On the other hand, elevated CO2 will result in wood encroachment in savannahs (Stevens et al., 2016), ocean acidification (Wood et al., 2016), plants/crops with less nutritional value for humans and other living organisms (Dietterich et al., 2015), and, of course, global warming.
Environmental problems have been the root cause of numerous collapses, including Rapa Nui, Maya, and Norse civilizations, in the past (Diamond, 2005). These were just local or regional collapses. But today, humanity’s global civilization, the worldwide, increasingly interconnected, highly technological society in which we all are, to one degree or another, embedded, is threatened with collapse. Anthropogenic activities, transportation means and food production, are the main cause of climate change. Climate change is causing species extinction, and ecosystem services (benefits humans obtain from ecosystems) from these species are critical to human well-being. Thus, losing natural ecosystems will lower the quality of our life.

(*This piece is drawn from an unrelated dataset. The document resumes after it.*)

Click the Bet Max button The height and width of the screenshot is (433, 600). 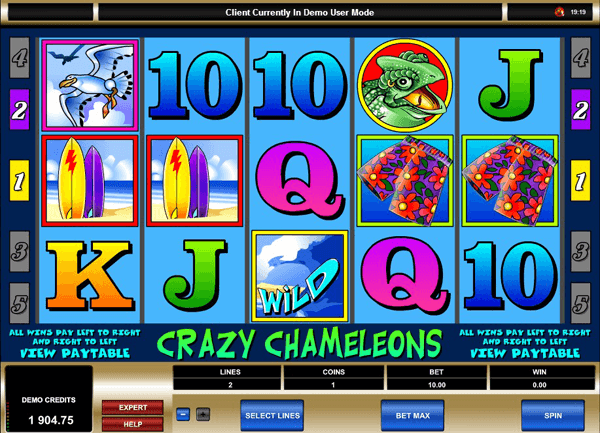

To paraphrase Jared Diamond (in his “The rise and the fall of the third chimpanzee, 1991”), I would not have written this article if I thought that the threat was remote, but I also would not have written it if I considered our situation hopeless. The Paris agreement reached at the COP21 in 2015 was a historic milestone and represented an international compromise to hold the increase of global average temperature to well below 2 0C above pre-industrial levels and pursue efforts to limit the temperature increase to 1.5 0C above pre-industrial levels (UNFCCC, 2015). The agreement makes it clear that scientists are not trying to make a mountain out of a molehill when they talk about climate change. Additionally, the agreement understands that science has made it clear that there is no time to let the dust settle. And science has done a lot (even though being far from enough) to light a fire under global leaders who signed the Paris agreement, on December 12, 2015. The Paris report of the UNFCCC clearly outlines what should be done to mitigate and adapt to climate change, but people can also have a look at the latest “World scientists’ warning of a climate emergency, 2019”.
The writer is a PhD student in Ecology and Environmental sciences at the University of Barcelona. His doctoral thesis is about the Impact of dam decommissioning on two greenhouse gases, methane (CH4) and carbon dioxide (CO2).
The views expressed in this article are of the author.